In [None]:
# Fine tuning gpt2_medium model and use own data like company profile
#
# See also medium.com blog
# "GPT-2 Fine-Tuning Guide: Building a Chatbot for Your Company Profile"
# https://medium.com/@datatec.studio

In [None]:
# Install python packages
# !pip install -r requirements.txt

In [1]:
import os
from transformers import GPT2LMHeadModel, GPT2Tokenizer
import torch
from torch.optim import Adam
from torch.utils.data import DataLoader
from tqdm import tqdm
import time
import numpy as np
import sys

import warnings
warnings.filterwarnings("ignore")

In [2]:
# Define environment variable, path of data, model name and device
# os.environ["HF_HOME"] = "/content/huggingface"  # Replace with your desired directory
# print("Please replace it with your hf access token:")
# os.environ["HF_HOME_TOKEN"] = "Please_replace_it_with_your_hf_access_token"

result_dir = 'resources/'
data_file_name = 'Jeremy'
data_file_path = f'../data/prompt_response/{data_file_name}.txt'

model_name = "gpt2" # gpt2-medium
device = "cuda" if torch.cuda.is_available() else "mps" if torch.backends.mps.is_available() else "cpu"
print(device)

cuda


In [3]:
# Write a python file to google driver
# Sample of json datasets
# You can also directly upload this code to your google driver
# The code write here in this way is for better understanding of whole project
# %%writefile chat_data.py

from torch.utils.data import Dataset
import json

class ChatData(Dataset):
    def __init__(self, path: str, tokenizer):
        with open(path, encoding="utf-8") as f:
            self.data = f.readlines()#json.load(open(path, "r"))

        self.X = []
        for pair in self.data:
            pair = eval(pair)          
            self.X.append(f"<start> {pair['prompt']} <response>: {pair['response']} <end>")
        
        total_samples = len(self.X)  # Calculate the total number of samples
        print("total_samples", total_samples)
        # define samples amount
#         self.X = self.X[:500]
        print("Check the preprocessing for self.X[0]:")
        print(self.X[0])

        self.X_encoded = tokenizer(self.X, return_tensors="pt", max_length=30, padding="max_length", truncation=True)
        self.input_ids = self.X_encoded['input_ids']
        self.attention_mask = self.X_encoded['attention_mask']

    def __len__(self):
        return len(self.X)

    def __getitem__(self, idx):
        return self.input_ids[idx], self.attention_mask[idx]


In [4]:
# Download model, save model and tokernize to harddisk
## prepare tokenizer
tokenizer = GPT2Tokenizer.from_pretrained(model_name)

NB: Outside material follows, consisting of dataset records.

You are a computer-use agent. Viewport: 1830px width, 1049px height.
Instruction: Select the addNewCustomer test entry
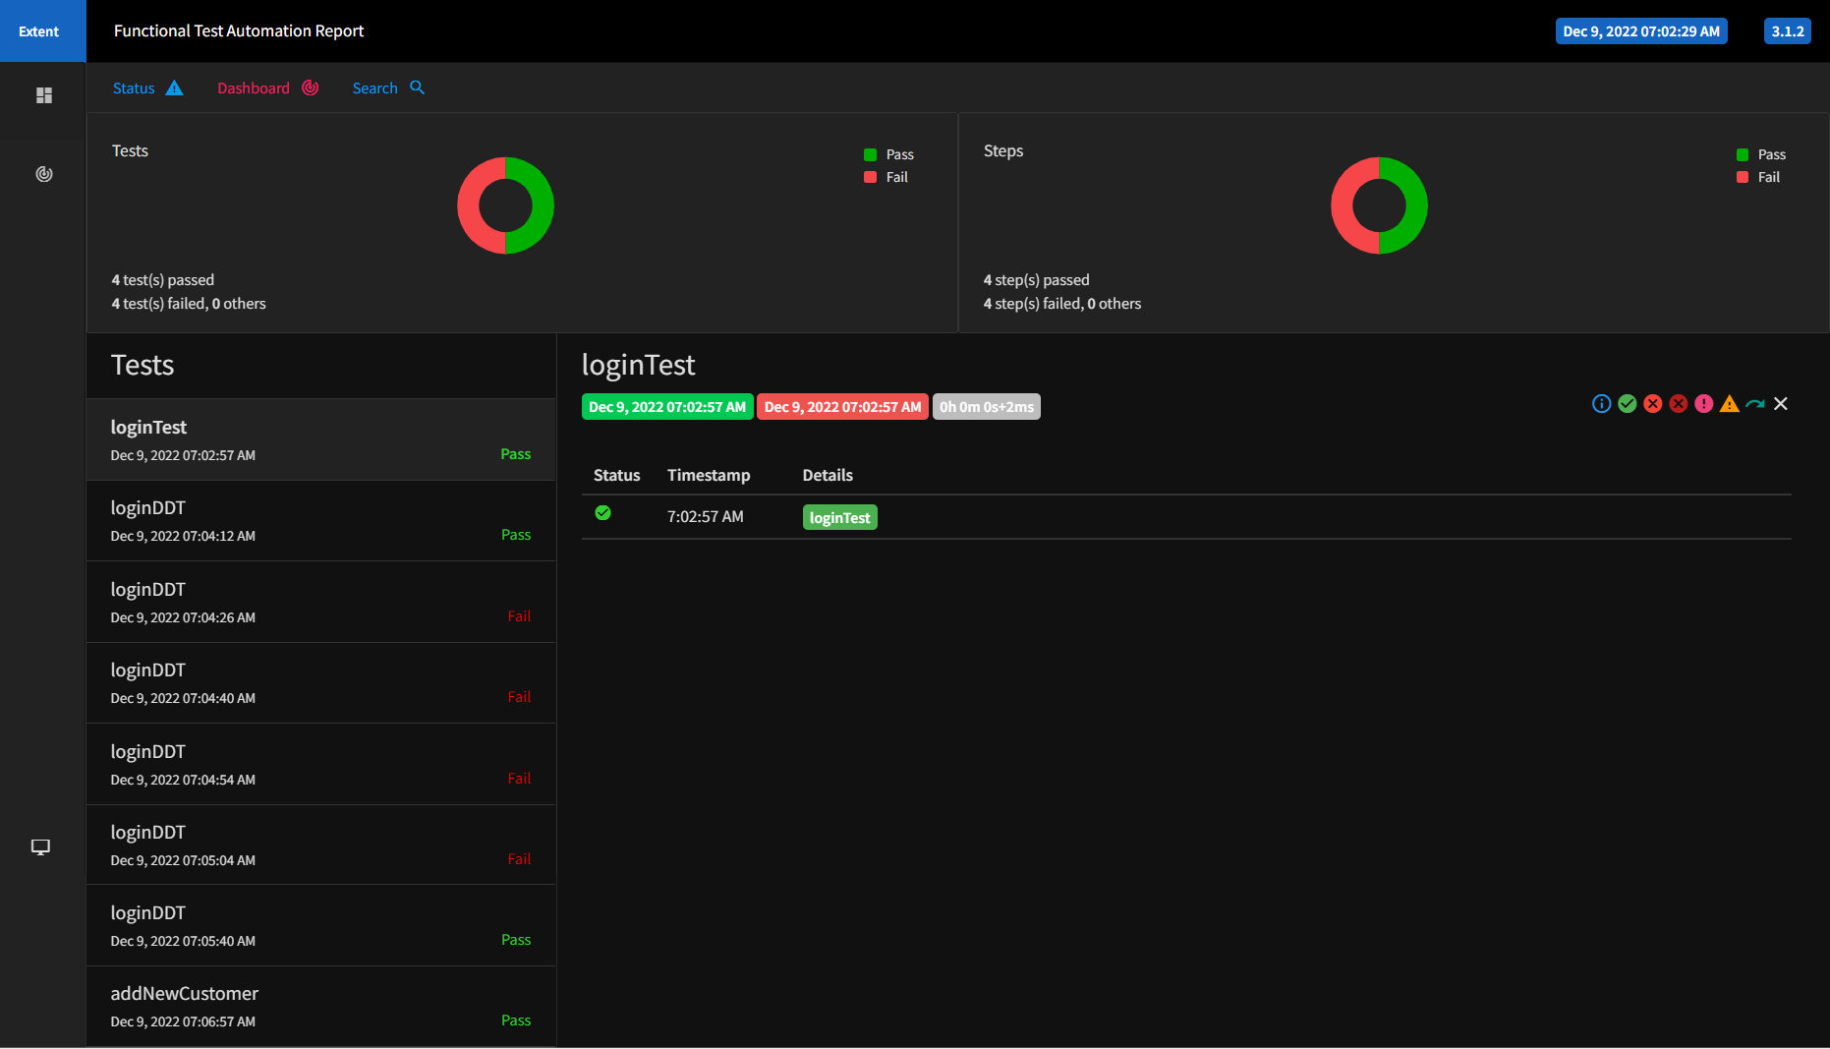pyautogui.click(x=320, y=1006)
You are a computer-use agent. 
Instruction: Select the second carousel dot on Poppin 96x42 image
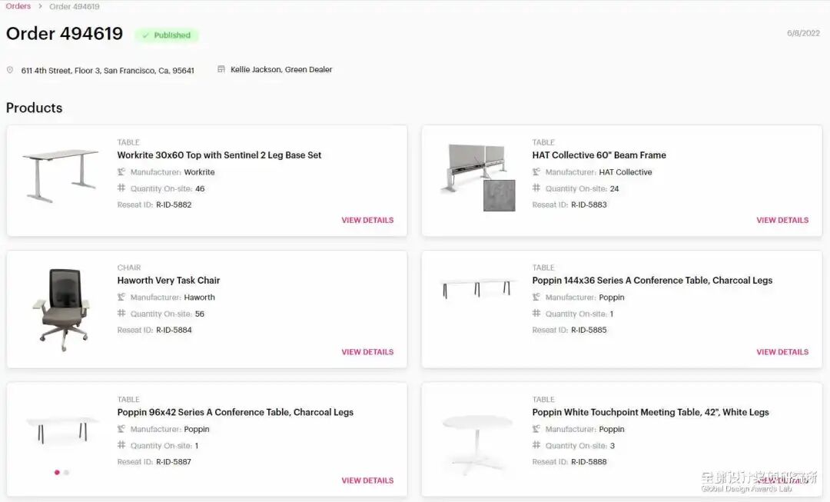tap(67, 473)
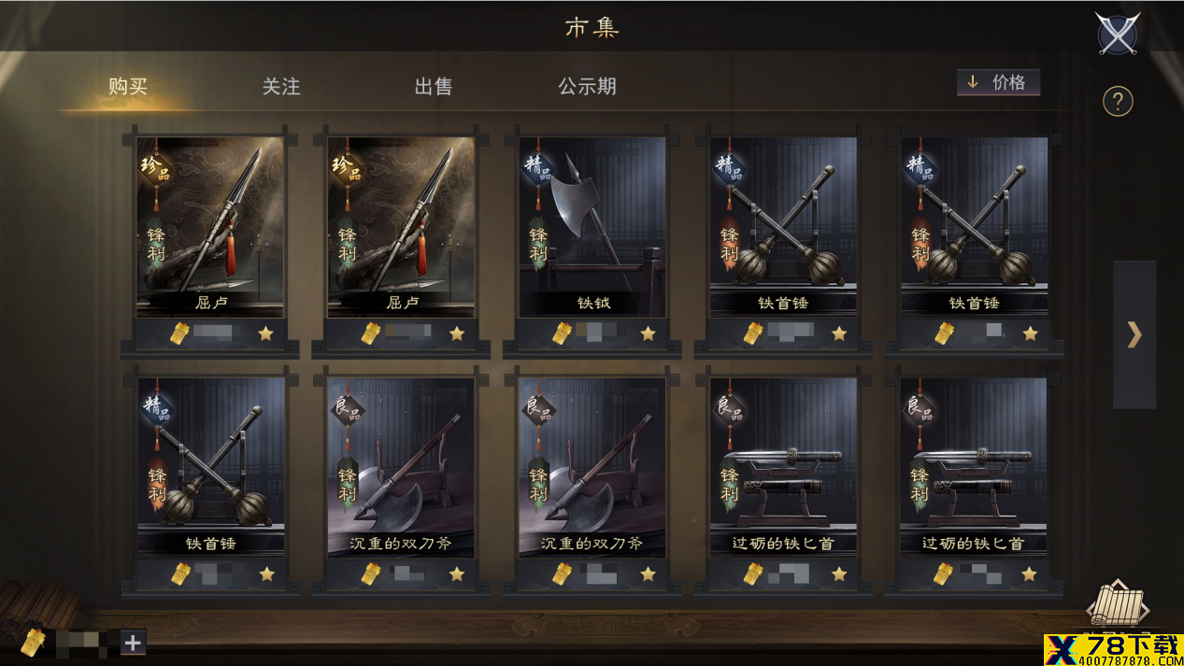Open the 出售 tab
The image size is (1184, 666).
coord(434,86)
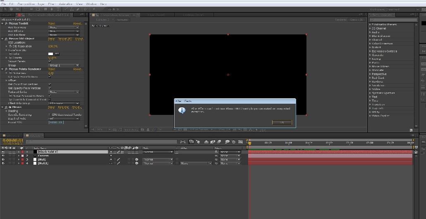Select the Brush tool in the toolbar
This screenshot has height=219, width=426.
coord(66,9)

print(f'Number of tokens in tokenizer before adding our specific tokens: {len(tokenizer.get_vocab())}')

tokenizer.add_special_tokens({"pad_token": "<pad>",
                              "bos_token": "<start>",
                              "eos_token": "<end>"})

tokenizer.add_tokens(["<response>:"])
with open(data_file_path, encoding="utf-8") as f:
    data = f.readlines()#json.load(open(path, "r"))

for pair in data:
    pair = eval(pair)
    tokenizer.add_tokens(pair['prompt'].split() + pair['response'].split())
    
print(f'Number of tokens in tokenizer after adding our specific tokens: {len(tokenizer.get_vocab())}')

## prepare model
### Specify the desired embedding size (must be a multiple of 8)
desired_embedding_size = 50264  # Change this to the desired size
model = GPT2LMHeadModel.from_pretrained(model_name).to(device)
### Resize the embedding layer to the desired size
model.resize_token_embeddings(len(tokenizer), desired_embedding_size)
model = model.to(device)

model.config.pad_token_id = tokenizer.eos_token_id + 1


## save tokenizer and model to harddisk
# tokenizer.save_pretrained(result_dir)
# model.save_pretrained(result_dir)

Number of tokens in tokenizer before adding our specific tokens: 50257
Number of tokens in tokenizer after adding our specific tokens: 50816


In [5]:
# ## load model and tokenizer from harddisk
# ### Load the GPT-2 tokenizer
# tokenizer = GPT2Tokenizer.from_pretrained(result_dir)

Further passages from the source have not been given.